If you look at most any list of “best beekeeping practices,” you will probably find this item:
Remove old comb from the hive and replace it on a regular basis.
It’s one of those items that gives people like us — who are trying to be good beekeepers — a guilty conscience. We may remove old comb, but it’s not likely that we do it regularly or have any system about it.
But it could be that in not being aggressive about removing old comb, we have been doing the right thing all along.
My thinking has been directed this way as I have been considering the presentation that Jim Tew made to the Blount County Beekeepers Association in August.
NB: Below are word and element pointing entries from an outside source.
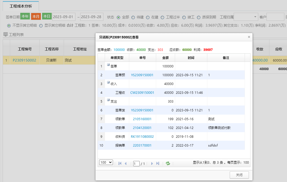Open voucher link CW2309150001
Viewport: 287px width, 182px height.
point(142,92)
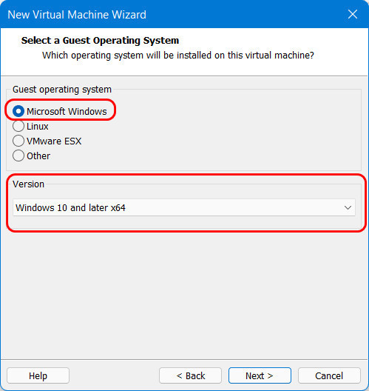Cancel the wizard
The image size is (369, 391).
point(329,375)
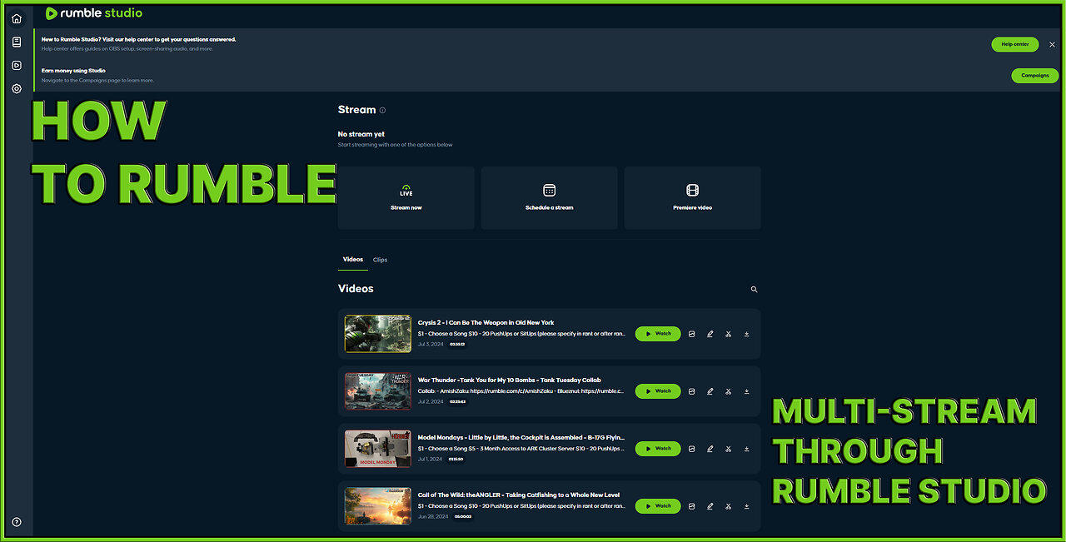Select Premiere video
This screenshot has height=542, width=1066.
pos(692,197)
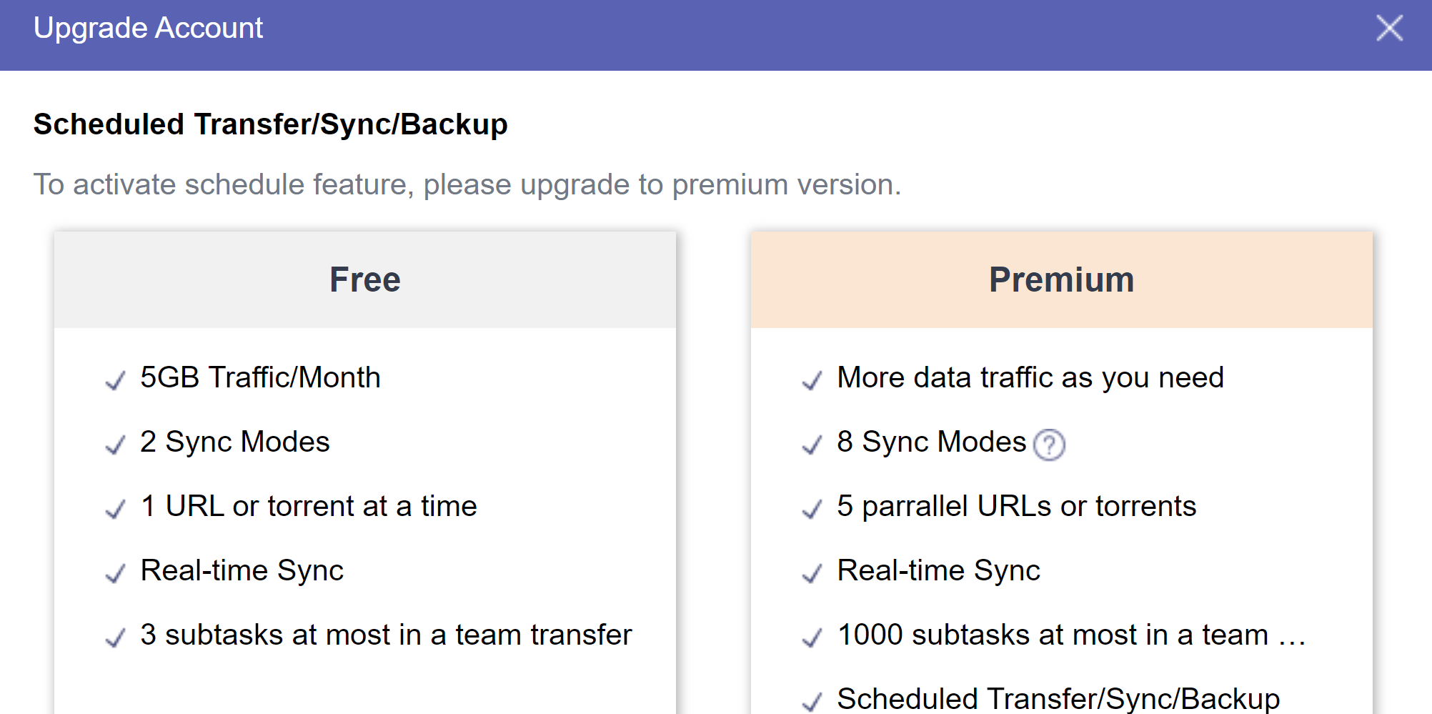
Task: Click checkmark beside 3 subtasks at most
Action: (115, 638)
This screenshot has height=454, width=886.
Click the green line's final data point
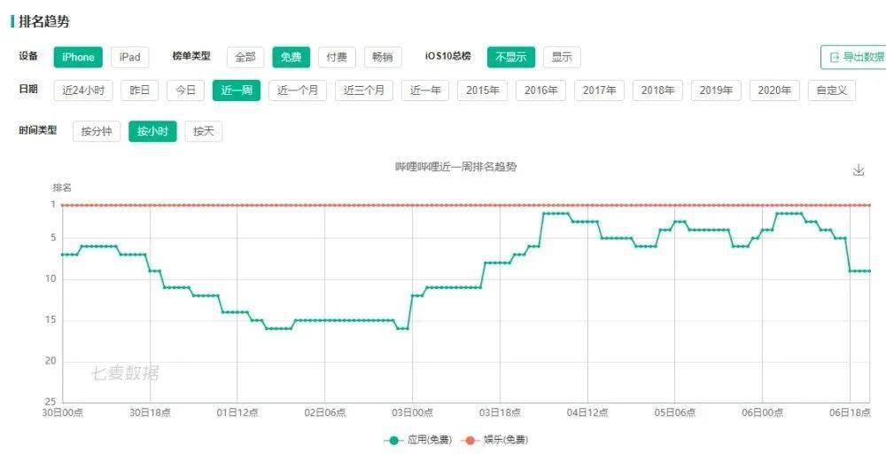[869, 270]
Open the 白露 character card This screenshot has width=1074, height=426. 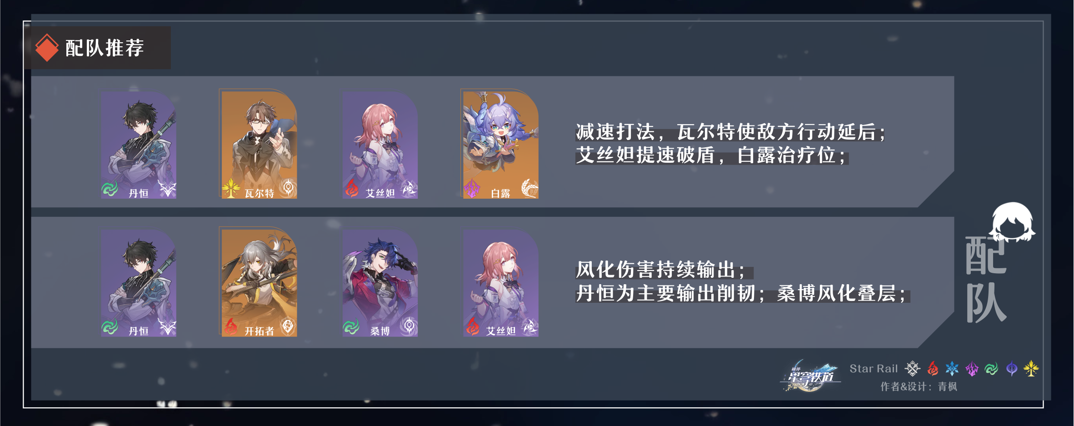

Tew is a retired beekeeping expert for Ohio State University and is now working with the Alabama Cooperative Extension Service.
In one of this presentations to the BCBA, Tew talked about what he had found over the years in feral hives. The bees would often build long combs, the lower part of which was dark and apparently unused — just like the old combs that we have in our hives. We’re not sure what this “old” comb is used for, he said, but it could be storage or it could be that this wax absorbs toxins and allows other parts of the hive to stay clear and clean.
That thought — that the bees have a use for this old comb even when it doesn’t look like they are using it — combined with another experience that I’ve had in managing hives. On many occasions I have had hives where bees simply wouldn’t stay in the lowest box of the hive. That’s where the oldest and darkest comb was, and while all the books said they should be using this box for brood, they stubbornly refused.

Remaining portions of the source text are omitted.